Imagine walking into your local Walgreens and, following an almost undetectable pin-prick to the finger and a 10 minute wait, you learn that you are HIV negative, not pregnant, anemic and have a low platelet count. Sounds too good to be true, doesn’t it? That snapshot into easy and inexpensive blood work was a vision that many people found enticing.
The ability to receive information quickly, from a small amount of blood, was the idea behind the company Theranos that held promise for the medical community, venture capitalists and the public. Theranos was founded with the intent to revolutionize access to our own health information.
The brainchild of Elizabeth Holmes, the now well-known Stanford dropout who started the company at the age of 19, is as evasive as she is driven.
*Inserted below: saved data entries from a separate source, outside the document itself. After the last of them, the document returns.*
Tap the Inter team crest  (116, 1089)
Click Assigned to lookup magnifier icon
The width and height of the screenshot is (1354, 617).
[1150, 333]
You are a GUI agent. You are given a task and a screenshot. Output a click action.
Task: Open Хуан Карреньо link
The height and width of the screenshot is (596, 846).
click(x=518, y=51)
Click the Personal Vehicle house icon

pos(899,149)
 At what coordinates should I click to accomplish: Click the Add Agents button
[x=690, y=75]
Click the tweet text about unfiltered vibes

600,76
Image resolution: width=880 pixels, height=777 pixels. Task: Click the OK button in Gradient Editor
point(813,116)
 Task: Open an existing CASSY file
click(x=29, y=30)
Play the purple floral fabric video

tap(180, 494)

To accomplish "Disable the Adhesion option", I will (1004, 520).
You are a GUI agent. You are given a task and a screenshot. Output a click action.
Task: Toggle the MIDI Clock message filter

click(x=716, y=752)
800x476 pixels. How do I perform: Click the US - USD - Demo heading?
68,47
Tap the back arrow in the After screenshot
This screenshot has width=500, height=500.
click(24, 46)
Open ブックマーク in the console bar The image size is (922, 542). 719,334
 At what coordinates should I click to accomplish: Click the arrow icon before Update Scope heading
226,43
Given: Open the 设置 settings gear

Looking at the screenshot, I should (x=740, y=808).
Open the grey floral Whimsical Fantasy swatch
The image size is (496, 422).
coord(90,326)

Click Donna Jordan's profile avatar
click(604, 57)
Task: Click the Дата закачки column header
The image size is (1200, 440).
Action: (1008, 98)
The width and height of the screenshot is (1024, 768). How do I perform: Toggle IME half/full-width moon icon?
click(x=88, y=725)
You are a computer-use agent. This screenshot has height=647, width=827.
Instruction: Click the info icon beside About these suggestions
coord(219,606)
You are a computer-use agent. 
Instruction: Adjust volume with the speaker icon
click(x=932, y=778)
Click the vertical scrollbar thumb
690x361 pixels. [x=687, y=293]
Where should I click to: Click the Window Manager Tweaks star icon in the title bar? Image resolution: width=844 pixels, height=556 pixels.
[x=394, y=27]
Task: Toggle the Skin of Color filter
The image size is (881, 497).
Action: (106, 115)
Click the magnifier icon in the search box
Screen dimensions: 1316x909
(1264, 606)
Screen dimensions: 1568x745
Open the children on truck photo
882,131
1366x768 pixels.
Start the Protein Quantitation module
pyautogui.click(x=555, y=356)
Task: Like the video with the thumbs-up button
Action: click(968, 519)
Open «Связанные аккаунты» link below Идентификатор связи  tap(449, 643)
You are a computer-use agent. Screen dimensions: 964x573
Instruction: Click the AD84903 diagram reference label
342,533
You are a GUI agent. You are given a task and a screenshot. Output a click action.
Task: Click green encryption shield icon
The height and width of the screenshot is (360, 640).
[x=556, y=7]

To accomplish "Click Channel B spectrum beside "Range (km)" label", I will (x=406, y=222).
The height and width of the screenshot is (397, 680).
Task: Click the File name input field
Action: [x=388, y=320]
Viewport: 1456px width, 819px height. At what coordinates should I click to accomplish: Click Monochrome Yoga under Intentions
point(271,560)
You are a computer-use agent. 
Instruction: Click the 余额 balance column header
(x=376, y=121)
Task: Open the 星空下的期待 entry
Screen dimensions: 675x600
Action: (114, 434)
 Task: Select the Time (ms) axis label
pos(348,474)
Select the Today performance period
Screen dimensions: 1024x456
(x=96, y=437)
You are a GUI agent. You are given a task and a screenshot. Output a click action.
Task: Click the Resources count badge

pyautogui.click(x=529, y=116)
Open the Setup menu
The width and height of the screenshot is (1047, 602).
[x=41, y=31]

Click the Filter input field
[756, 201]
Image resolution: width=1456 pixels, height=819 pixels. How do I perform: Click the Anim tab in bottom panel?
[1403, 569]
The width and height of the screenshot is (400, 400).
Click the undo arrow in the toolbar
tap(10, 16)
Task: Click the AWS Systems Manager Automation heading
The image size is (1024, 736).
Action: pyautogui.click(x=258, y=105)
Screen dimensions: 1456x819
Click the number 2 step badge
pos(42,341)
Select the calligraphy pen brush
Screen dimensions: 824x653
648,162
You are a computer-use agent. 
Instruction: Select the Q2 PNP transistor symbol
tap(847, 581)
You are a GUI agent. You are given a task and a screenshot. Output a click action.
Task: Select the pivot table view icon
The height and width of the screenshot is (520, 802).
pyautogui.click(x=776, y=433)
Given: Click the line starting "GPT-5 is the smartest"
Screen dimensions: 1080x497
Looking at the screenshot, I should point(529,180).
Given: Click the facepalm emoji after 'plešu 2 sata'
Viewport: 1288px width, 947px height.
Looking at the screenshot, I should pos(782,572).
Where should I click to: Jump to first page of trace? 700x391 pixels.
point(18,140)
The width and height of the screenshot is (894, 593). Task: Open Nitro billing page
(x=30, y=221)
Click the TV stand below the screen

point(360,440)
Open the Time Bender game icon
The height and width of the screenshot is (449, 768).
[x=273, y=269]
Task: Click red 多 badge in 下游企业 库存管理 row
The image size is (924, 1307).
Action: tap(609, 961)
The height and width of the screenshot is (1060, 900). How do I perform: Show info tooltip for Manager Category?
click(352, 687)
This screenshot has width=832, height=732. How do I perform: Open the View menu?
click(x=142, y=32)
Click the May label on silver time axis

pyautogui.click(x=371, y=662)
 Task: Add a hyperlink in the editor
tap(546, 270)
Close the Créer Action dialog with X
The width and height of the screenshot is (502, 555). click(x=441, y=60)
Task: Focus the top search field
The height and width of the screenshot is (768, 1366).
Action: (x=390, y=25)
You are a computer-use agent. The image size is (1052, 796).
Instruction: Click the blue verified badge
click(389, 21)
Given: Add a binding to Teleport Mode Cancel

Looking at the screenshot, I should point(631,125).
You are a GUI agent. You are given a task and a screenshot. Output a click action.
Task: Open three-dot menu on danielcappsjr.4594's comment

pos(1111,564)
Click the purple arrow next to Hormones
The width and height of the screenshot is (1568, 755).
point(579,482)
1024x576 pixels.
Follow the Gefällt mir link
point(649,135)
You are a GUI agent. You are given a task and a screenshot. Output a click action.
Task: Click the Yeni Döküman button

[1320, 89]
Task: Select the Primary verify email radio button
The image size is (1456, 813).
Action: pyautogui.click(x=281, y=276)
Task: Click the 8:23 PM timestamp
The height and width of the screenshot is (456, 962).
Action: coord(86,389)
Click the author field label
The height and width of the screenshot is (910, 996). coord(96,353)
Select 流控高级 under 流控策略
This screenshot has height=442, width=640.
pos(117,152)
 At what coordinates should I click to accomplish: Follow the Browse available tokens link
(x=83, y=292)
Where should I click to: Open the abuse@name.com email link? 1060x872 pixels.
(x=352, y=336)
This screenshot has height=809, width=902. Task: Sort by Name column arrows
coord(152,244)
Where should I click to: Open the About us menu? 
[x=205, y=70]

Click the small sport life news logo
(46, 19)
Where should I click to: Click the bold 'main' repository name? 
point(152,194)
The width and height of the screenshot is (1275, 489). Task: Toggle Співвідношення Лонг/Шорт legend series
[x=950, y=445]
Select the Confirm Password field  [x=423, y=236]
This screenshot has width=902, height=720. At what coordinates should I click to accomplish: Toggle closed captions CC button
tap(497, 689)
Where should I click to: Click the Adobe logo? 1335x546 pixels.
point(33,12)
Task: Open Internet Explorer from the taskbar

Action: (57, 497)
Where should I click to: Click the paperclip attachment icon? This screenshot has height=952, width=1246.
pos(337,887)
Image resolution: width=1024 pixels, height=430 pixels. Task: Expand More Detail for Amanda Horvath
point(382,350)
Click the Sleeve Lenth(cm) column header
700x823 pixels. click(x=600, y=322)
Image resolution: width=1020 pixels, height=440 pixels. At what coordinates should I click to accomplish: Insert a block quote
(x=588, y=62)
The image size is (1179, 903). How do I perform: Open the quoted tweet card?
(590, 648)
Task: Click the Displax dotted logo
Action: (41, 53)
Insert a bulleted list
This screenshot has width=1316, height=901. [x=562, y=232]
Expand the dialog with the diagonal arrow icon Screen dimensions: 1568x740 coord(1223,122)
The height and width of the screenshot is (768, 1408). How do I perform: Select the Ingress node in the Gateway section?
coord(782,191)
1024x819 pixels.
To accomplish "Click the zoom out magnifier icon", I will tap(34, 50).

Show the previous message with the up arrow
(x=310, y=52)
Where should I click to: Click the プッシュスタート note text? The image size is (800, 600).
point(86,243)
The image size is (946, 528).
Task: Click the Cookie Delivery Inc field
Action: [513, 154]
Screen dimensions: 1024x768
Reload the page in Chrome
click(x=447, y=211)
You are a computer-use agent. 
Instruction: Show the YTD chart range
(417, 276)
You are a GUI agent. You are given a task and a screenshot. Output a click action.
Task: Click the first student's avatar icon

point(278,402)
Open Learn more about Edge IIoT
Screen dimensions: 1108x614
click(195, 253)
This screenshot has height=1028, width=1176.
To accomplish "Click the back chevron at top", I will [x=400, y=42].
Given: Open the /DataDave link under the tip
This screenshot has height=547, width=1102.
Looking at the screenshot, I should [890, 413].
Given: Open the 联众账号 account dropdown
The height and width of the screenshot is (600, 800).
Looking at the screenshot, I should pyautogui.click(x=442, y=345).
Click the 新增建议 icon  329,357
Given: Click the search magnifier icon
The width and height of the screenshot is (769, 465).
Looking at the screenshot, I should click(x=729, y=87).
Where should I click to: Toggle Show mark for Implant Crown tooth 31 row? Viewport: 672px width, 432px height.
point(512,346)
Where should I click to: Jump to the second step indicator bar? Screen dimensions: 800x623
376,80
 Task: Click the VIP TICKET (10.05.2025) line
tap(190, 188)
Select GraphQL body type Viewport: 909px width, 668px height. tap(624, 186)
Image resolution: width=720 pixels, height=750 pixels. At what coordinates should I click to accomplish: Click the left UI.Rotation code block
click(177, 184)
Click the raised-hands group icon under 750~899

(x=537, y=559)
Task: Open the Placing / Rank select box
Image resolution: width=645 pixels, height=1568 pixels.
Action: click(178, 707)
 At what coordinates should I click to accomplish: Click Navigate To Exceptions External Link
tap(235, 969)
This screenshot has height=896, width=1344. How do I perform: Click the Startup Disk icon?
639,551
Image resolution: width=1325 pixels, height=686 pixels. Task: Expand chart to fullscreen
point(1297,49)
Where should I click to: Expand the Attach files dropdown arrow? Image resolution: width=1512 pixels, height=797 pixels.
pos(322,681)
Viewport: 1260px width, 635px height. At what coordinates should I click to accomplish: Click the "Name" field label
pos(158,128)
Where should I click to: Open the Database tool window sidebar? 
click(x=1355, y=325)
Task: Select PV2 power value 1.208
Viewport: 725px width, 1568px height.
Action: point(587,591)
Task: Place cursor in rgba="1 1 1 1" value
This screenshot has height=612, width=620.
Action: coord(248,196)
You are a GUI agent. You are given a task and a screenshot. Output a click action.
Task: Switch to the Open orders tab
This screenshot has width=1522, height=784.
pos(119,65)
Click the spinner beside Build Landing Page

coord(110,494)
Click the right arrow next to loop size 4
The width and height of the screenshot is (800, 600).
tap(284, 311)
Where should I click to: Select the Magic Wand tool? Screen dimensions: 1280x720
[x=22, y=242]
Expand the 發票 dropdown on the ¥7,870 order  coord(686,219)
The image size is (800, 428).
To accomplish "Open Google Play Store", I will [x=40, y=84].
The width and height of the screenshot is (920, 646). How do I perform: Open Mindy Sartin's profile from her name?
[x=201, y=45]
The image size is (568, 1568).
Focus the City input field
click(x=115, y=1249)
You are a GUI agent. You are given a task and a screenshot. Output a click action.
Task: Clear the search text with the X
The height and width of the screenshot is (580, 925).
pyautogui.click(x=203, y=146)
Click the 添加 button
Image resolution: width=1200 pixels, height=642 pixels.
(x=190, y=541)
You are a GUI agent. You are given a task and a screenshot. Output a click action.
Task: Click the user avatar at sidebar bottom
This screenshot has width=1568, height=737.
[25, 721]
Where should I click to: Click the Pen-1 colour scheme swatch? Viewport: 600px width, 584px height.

Her persona, complete with a self-promoted likeness with Steve Jobs, appearance on magazine covers and title as the youngest female self-made billionaire, has embodied an illusion that is nothing more than smoke and mirrors.
Ms. Holmes had an exciting and promising idea and was very good at selling it to the world. Her devoted and unyielding promotion was how the company not only got started, but also thrived, over the last decade. However, people have recently started to pull back the curtain on the now famously secretive company. And, when questions were raised as to what was going on behind Ms. Holmes’s speeches and interviews, answers came up short - very short.
This is, in large part, because Holmes and other leaders at Theranos were better at dodging questions than counting money. In a business that was built solely upon new technology, it became routine to avoid answering a question while staying safely behind the all-encompassing veil of proprietary practices and “trade secrets."
And, this reasoning is one that did not seem to bother investors. For a company that, it turns out, wasn’t even close to what they claimed to be, Theranos raised $400 million. The lynchpin to Theranos being able to revolutionize blood testing lay in their technology called "Edison" - the machine that made it possible to perform blood tests on a tiny amount of blood. However, an October 2015 report in the Wall Street Journal revealed that Edison was being used on only a small fraction of the tests being performed at Theranos – with suspect results. The rest of the testing was done on traditional machines, made by companies such as Siemens AG, using either a larger volume of blood taken the old fashioned way - from a vein in the arm, or by diluting the volume of blood obtained from the finger prick method, an inaccurate method that could increase the likelihood of false results.
Theranos has been able to get away with these unscrupulous practices because they are subject to very little oversight. There is no peer-review process for start up biotech companies. Venture capitalists that specialize in biotech routinely have their own scientists on staff, but their decision to invest is multi-faceted and may or may not hinge on actual data. Sometimes, a good idea is good enough to get people to invest.
Ms. Holmes's time seems to have run out, however. The one regulatory agency that Theranos does answer to is the Centers for Medicare & Medicaid Services, which focuses on both Medicare/Medicaid fraud and the regulation of clinical laboratories. Not only is she forbidden from owning, operating, or directing any lab for at least two years, but also, the company's license to operate its laboratory in California has been revoked.
Henry Kissinger (a Theranos board member) wrote the entry for Elizabeth Holmes's inclusion in TIME magazine's 2015 top 100 Most Influential People. In it, he wrote, "When I was introduced to Elizabeth by George Shultz, her plan sounded like an undergraduate’s dream. I told her she had only two prospects: total failure or vast success."